I've gotten drunk at the Superbowl, made out with a hot chick at halftime, and eaten amazingly unhealthy concession stand food that made me hallucinate. I get the allure of professional sports, despite not having any team I really care about. Sports such as baseball and football have a romantic place in America's heart. Unfortunately, professional sports have taken over this country like a cancer and are milking Americans for billions while owners and players become millionaires.
While New Yorkers are facing the prospect of a 25% hike in commuting costs, the government is giving away park land and bankrolling the construction of two new stadiums. The Yankees will pay no rent, and will pay zero property taxes. The 1.5 billion dollar construction cost makes it the most expensive stadium in world history and was bankrolled by taxpayers. Hundreds of millions in tax dollars is going to help private owners and players get rich.
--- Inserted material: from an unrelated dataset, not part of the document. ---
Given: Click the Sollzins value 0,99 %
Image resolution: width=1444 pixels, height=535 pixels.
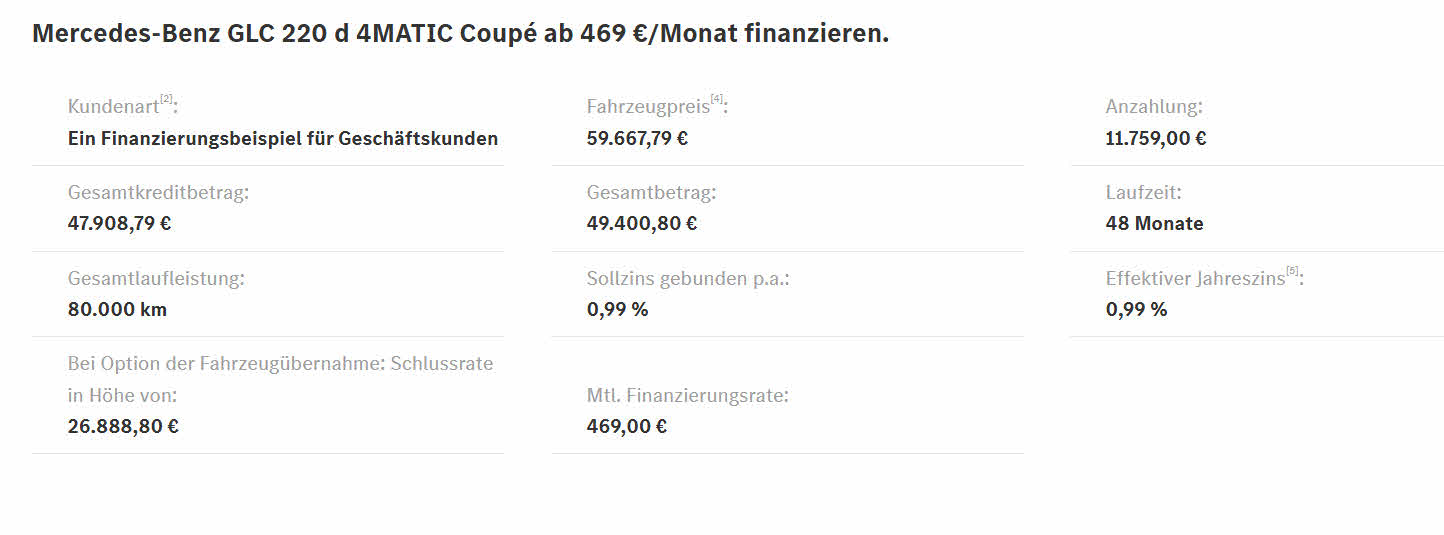Looking at the screenshot, I should click(x=618, y=309).
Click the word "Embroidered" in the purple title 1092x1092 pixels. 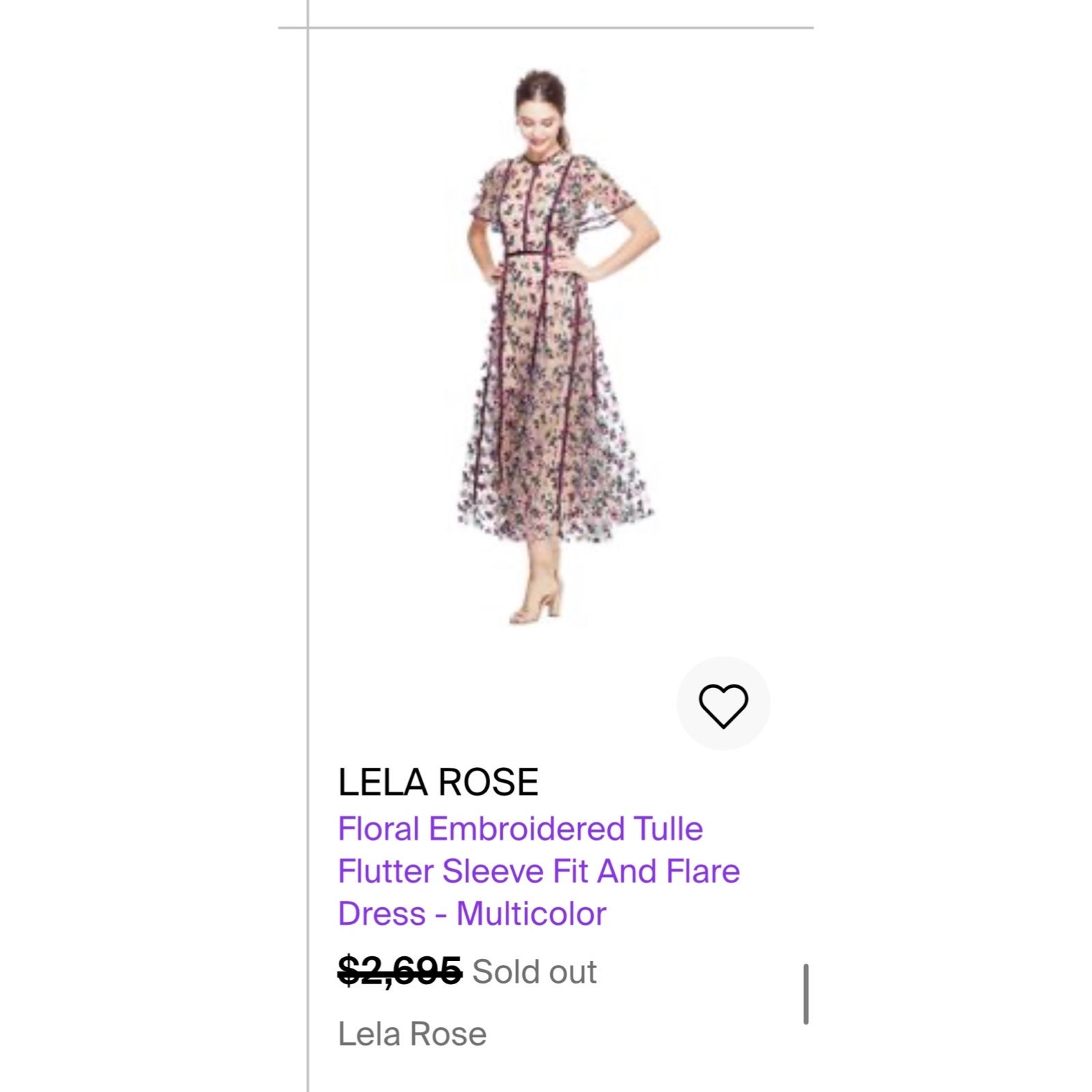[526, 829]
Meanwhile, the most expensive part of your basic cable bill is the fees that go to ESPN - which is then funneled to rich sports teams.
And for fans of satellite radio, both XM and Sirius were driven to financial ruin partially by preposterous licensing fees from Major League Baseball, Nascar, and the NFL.
In city after city, rich sports team owners threaten to leave if they don't get hundreds of millions of dollars in handouts from taxpayers for new stadiums that taxpayers paid for but still have to pay again to get in.
It's sickening, when we don't have the money to run public transportation and schools, that a bunch of millionaires are getting public handouts, all because we have some overly romanticized illusion when it comes to professional sports.
Citizens could file a lawsuit to demand that taxpayers not be forced to foot the bill for billionaires - but then again baseball has been exempt from antitrust laws since 1922. The rules simply don't apply. And it will take a few $10 dollar beers to make you forget.